Assigned task - Within the data that follows, set down exactly the lines from the one containing "The height and width of the screenshot is (362, 500)." through the one containing "Task: Click the clipboard copy report icon", both ends included.

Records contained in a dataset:
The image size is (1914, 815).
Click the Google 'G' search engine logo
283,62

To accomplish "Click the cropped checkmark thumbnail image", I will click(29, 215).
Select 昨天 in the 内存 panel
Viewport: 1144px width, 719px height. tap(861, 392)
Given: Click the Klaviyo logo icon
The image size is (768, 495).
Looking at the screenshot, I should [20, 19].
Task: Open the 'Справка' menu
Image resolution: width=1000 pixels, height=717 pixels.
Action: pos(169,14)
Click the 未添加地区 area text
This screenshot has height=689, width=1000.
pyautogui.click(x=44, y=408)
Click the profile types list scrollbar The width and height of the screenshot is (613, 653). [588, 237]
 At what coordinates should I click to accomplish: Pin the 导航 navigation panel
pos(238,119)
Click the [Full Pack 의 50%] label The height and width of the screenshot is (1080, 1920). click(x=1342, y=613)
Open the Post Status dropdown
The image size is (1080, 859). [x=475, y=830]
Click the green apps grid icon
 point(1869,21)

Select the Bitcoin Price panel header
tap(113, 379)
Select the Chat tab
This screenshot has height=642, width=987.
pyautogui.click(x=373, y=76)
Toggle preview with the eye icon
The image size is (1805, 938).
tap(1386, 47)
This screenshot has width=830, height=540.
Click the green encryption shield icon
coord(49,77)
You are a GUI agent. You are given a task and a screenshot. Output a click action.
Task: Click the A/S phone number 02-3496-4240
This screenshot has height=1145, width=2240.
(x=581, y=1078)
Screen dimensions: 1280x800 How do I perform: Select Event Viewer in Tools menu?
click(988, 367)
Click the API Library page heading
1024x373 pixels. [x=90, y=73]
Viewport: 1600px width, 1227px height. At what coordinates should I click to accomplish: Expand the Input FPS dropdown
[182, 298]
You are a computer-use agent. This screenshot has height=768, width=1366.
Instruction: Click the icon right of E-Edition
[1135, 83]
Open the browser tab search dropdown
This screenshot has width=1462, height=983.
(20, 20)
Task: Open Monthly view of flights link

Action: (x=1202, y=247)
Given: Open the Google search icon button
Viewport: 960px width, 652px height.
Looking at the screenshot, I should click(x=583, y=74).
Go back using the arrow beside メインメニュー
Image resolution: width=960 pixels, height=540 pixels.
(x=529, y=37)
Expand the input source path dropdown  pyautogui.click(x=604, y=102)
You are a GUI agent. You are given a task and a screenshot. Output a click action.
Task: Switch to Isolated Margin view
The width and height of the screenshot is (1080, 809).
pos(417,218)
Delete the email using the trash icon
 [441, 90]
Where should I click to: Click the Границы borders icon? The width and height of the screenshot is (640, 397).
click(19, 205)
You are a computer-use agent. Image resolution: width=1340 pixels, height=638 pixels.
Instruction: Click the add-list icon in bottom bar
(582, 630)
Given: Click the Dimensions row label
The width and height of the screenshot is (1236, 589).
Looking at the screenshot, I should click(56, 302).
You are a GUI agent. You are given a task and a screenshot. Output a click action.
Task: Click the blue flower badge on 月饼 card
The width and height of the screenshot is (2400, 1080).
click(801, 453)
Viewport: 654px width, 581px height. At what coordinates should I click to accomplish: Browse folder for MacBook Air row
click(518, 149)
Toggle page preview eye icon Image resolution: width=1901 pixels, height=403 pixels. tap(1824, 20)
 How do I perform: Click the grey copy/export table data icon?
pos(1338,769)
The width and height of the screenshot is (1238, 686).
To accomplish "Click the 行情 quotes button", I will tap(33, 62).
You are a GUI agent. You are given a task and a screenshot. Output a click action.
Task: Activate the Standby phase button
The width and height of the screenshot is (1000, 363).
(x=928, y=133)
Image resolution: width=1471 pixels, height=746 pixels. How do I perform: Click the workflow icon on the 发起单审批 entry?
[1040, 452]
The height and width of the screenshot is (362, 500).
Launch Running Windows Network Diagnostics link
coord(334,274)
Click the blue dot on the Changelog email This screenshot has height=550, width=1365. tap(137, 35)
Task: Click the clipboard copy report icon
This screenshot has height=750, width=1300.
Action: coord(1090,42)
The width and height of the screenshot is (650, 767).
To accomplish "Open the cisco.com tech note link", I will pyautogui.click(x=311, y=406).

Result below -
The height and width of the screenshot is (362, 500).
Launch Running Windows Network Diagnostics link
coord(334,274)
Click the blue dot on the Changelog email This screenshot has height=550, width=1365. tap(137, 35)
Task: Click the clipboard copy report icon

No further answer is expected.